**Task statement**
Reproduce the rows below verbatim, from the line containing "Given: Click the" up to and including the last line of the rows. Leave the pictures out of your reproduction.

+++ Material provided

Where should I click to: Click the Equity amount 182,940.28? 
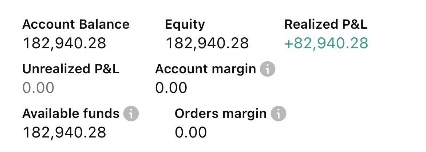207,43
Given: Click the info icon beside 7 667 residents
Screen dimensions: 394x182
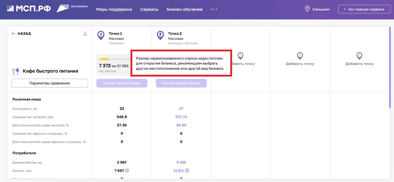Looking at the screenshot, I should (x=127, y=171).
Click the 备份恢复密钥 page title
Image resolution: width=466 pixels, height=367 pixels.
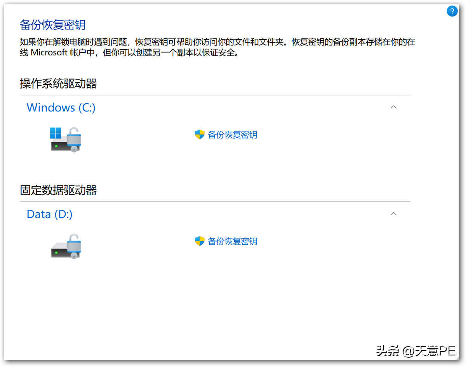click(52, 25)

++++++

**Response to the task**
Given: Click the info icon beside 7 667 residents
Screen dimensions: 394x182
Looking at the screenshot, I should (x=127, y=171).
Click the 备份恢复密钥 page title
Image resolution: width=466 pixels, height=367 pixels.
click(52, 25)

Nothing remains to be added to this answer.